La Biennale della Parola, che si terrà in concomitanza con l’anteprima della Biennale Arte 2026, ha subito un cambiamento imprevisto, visto che due importanti figure non saranno presenti. Il famoso regista russo Alexander Sokurov e la rinomata scrittrice e architetta palestinese Suad Amiry hanno annunciato la loro assenza per le serate di mercoledì 6 maggio e giovedì 7 maggio a causa di un’improvvisa indisponibilità.
La Biennale della Parola è un evento di grande rilevanza che si propone di affrontare temi di importanza sociale, politico-culturale e di promuovere il dialogo tra diverse culture.

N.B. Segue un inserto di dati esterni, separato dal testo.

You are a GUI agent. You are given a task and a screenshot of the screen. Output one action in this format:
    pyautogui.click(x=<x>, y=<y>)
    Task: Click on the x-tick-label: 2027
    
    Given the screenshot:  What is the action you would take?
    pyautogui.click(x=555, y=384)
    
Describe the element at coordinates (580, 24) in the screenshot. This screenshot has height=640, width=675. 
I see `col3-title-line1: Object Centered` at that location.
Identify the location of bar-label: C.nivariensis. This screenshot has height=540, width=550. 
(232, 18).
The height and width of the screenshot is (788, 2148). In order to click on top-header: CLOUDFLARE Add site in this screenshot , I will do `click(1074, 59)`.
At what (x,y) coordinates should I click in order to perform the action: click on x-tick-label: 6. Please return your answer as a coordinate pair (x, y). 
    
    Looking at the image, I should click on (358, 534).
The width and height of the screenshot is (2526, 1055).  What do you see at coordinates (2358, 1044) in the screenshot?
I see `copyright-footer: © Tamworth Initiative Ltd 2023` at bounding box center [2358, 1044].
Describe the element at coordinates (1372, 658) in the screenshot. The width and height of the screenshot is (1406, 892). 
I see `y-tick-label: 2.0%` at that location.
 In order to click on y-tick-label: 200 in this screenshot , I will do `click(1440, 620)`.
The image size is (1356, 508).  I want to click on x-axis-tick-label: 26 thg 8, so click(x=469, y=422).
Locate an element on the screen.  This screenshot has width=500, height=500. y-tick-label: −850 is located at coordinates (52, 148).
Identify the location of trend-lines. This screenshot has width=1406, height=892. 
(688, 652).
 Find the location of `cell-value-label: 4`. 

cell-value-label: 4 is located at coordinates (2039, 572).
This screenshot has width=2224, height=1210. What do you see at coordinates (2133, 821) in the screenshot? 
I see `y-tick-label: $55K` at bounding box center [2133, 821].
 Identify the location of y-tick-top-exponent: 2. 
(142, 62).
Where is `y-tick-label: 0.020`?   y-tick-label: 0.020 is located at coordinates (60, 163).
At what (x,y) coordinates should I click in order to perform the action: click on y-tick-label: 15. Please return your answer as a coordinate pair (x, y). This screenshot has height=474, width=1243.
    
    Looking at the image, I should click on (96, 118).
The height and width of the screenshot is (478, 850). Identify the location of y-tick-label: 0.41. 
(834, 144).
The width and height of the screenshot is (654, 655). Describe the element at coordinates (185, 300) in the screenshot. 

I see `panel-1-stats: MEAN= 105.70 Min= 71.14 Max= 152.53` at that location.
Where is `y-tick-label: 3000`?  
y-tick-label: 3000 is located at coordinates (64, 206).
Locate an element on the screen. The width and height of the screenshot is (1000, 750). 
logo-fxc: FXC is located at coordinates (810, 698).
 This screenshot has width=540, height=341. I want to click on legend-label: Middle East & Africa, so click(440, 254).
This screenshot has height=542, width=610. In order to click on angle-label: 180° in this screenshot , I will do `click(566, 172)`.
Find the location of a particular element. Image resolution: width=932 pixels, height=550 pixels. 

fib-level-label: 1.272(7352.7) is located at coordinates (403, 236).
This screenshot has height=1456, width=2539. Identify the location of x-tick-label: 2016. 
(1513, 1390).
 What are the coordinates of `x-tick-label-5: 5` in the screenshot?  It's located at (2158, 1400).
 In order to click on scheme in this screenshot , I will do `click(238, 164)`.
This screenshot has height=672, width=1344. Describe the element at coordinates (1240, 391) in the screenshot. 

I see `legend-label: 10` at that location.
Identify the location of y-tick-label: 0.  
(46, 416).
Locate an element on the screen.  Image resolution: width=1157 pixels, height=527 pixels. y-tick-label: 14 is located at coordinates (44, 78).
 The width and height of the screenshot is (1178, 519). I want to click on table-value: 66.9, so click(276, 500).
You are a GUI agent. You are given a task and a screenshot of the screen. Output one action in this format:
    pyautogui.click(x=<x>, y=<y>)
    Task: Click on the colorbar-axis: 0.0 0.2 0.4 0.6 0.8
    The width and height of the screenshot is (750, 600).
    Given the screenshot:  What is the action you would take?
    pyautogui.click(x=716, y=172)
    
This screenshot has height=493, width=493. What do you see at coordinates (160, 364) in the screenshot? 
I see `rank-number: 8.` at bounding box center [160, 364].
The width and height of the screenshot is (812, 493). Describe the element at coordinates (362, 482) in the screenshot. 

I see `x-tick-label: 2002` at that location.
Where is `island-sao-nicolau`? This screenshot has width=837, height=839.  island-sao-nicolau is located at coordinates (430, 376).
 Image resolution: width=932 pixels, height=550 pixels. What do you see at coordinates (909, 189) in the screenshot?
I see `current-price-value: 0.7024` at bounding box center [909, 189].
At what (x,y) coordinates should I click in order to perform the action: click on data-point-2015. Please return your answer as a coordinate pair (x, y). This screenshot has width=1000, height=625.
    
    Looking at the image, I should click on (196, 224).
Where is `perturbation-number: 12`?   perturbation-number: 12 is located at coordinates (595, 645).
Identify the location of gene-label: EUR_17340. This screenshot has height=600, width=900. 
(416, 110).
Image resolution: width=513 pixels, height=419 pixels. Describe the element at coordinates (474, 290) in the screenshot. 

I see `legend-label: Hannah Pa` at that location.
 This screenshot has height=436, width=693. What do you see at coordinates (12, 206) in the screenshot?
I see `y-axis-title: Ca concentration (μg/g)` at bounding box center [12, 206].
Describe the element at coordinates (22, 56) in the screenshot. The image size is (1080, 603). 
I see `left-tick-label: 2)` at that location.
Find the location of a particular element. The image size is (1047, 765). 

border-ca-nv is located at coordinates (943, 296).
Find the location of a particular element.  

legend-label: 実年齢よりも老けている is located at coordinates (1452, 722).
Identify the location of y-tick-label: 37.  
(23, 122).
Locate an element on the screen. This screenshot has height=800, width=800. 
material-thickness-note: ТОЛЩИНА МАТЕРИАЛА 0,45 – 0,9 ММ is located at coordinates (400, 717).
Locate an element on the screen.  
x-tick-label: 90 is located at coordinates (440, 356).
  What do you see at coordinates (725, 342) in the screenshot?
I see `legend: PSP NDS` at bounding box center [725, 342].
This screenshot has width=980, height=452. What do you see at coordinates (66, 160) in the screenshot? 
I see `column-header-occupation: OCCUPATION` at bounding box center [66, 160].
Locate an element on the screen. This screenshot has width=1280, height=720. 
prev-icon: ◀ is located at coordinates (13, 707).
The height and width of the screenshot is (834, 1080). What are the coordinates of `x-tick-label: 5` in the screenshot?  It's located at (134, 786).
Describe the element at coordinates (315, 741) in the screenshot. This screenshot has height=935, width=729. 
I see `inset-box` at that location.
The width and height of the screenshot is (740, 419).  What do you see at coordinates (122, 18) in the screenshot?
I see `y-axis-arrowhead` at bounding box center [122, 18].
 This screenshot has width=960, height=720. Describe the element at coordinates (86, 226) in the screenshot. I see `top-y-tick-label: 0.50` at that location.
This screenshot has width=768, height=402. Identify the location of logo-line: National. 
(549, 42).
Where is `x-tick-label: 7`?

La mancata partecipazione di Sokurov e Amiry rappresenta una perdita significativa per queste serate, che promettevano di essere un’importante piattaforma di discussione sull’arte e il dissenso.
La programmazione prevedeva interventi di alto profilo e momenti di confronto tra artisti, intellettuali e attivisti. La posizione di Sokurov, noto per i suoi film d’avanguardia che spesso esplorano le complessità della condizione umana, e l’approccio di Amiry, che coniuga il suo background architettonico e narrativo per trattare questioni di identità e resistenza, avrebbero sicuramente arricchito il dibattito.
Nonostante le assenze, gli organizzatori sono al lavoro per garantire che l’evento non perda il suo impatto. Verranno infatti sviluppate alternative per mantenere vivo lo spirito di confronto e dialogo che caratterizza la Biennale. Rimaniamo in attesa di ulteriori annunci riguardanti i relatori e le attività in programma, sicuri che l’evento continuerà a rappresentare un’importante occasione di riflessione e coinvolgimento culturale.